Ok, this is really just a response to a post of Patrick's, but his dang comments don't appear to allow HTML so I'm posting it here. Maybe he'll read it. At any rate, because this is a blogfight, I hereby command my minions to troll his blog and call him nasty names. I suggest "doo doo head." Or, possibly,"short stuff." I do ask, however, that you stick to schoolyard taunts. We'll leave the big time adult insults to Leiter.
Patrick wrote:

It is also clear that this criticism of me is off base.

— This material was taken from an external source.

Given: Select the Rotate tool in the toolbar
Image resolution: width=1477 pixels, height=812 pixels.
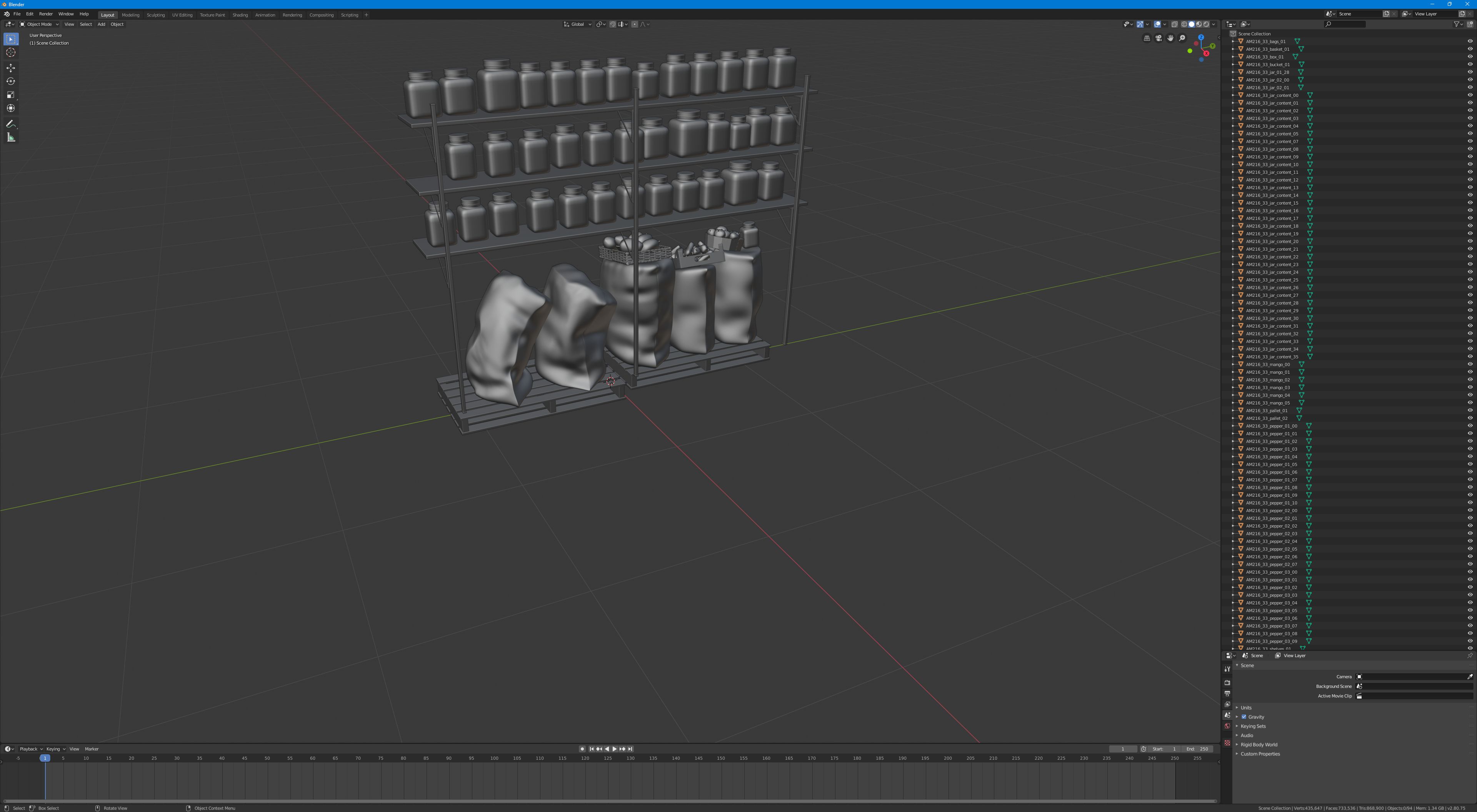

I am arguing that the Americans would be justified in attacking Iraq if Saddam was producing-or about to produce- nuclear weapons that he would give to AQ even if no nuclear attack by Saddam or AQ was imminent (much like the Israeli bombing of the Iraqi nuclear weapons plant before the Persian Gulf War), provided that we knew all that to be true and there were no means short of invasion to prevent it. That clearly isn’t preemption.

Except that Patrick initially claimed to be defending those Congressional Democrats who Leiter had accused of "supporting the war on strategic grounds." That means that he was defending those who accepted (as I believe Kerry did at one point during the campaign) Condoleeza Rice's grave and gathering threat argument. That's an argument that's clearly focused on prevention rather than preemption. By replacing it with his speculative argument, Patrick switched the goal posts.

Much of the rest of Patrick's post focuses on the vagueness of the distinction between prevention and preemption, and especially on the empirical difficulty of determining whether a particular case fits in one category rather than another. This line of criticism, it seems to me, ignores the tradition in which the distinction arose, a tradition which is strongly committed to casuistic methods. Now, notoriously, casuistical investigations and justifications can be manipulated by unprincipled thinkers, and that's a difficulty that casuists must engage.[1] But it is no criticism at all of a casuistic principle to say that its application is unclear until we have made an in depth study of the facts of the case. What the principle is supposed to do is clarify the moral issues at stake so that we know, when we look at the many facts of the case, which are salient for the purposes of moral evaluation.

As for Patrick's parting shot, I opposed the war for many reasons, not the least of which was that none of the arguments that anyone presented for it were any damn good.

1 In fact, I think just this kind of abuse was taking place in the run up to war when various hawks exaggerated the threat posed by Iraq.